Work to complete: Return the José J. Veiga biography excerpt in full, reproducing every word and line without alteration.

Excerpted passage:
José Veiga, known as José J. Veiga (February 2, 1915 – September 19, 1999), was a Brazilian writer. His writings are often classified within the magical realism genre, although he denied the label; his books deal with social and political criticism, with lyrical overtones.

== Biography ==
Veiga was born in 1915 at Fazenda Morro Grande, a farm near Corumbá de Goiás. At age 20, he established himself in Rio de Janeiro where, among other jobs, worked as locutor of the currently defunct Rádio Guanabara. In 1941 he graduated in Law at Faculdade Nacional de Direito. From 1945 until 1949 Veiga lived in London, as commentator and translator for the Portuguese broadcasts of BBC World Service. Returning to Brazil, he worked as journalist in the newspapers O Globo and Tribuna da Imprensa. He was also translator and editor of the Brazilian edition of Reader's Digest and coordinated the publishing department of the Getúlio Vargas Foundation.

Dataset entries

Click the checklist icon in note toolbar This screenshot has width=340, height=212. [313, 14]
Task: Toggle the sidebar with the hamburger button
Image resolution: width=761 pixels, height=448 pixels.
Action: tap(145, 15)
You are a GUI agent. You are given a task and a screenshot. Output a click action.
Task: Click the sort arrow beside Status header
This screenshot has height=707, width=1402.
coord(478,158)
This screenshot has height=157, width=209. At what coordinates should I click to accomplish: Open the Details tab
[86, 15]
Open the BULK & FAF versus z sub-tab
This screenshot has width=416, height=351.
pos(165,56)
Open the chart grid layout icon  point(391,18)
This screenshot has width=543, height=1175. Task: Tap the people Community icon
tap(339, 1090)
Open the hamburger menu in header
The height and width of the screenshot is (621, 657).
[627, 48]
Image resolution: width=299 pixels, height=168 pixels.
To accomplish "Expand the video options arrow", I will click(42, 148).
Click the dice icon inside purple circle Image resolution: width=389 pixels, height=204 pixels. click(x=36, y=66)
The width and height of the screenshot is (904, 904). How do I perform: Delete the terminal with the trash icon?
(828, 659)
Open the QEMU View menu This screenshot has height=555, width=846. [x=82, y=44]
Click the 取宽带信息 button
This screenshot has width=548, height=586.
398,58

Problem solution:
José Veiga, known as José J. Veiga (February 2, 1915 – September 19, 1999), was a Brazilian writer. His writings are often classified within the magical realism genre, although he denied the label; his books deal with social and political criticism, with lyrical overtones.

== Biography ==
Veiga was born in 1915 at Fazenda Morro Grande, a farm near Corumbá de Goiás. At age 20, he established himself in Rio de Janeiro where, among other jobs, worked as locutor of the currently defunct Rádio Guanabara. In 1941 he graduated in Law at Faculdade Nacional de Direito. From 1945 until 1949 Veiga lived in London, as commentator and translator for the Portuguese broadcasts of BBC World Service. Returning to Brazil, he worked as journalist in the newspapers O Globo and Tribuna da Imprensa. He was also translator and editor of the Brazilian edition of Reader's Digest and coordinated the publishing department of the Getúlio Vargas Foundation.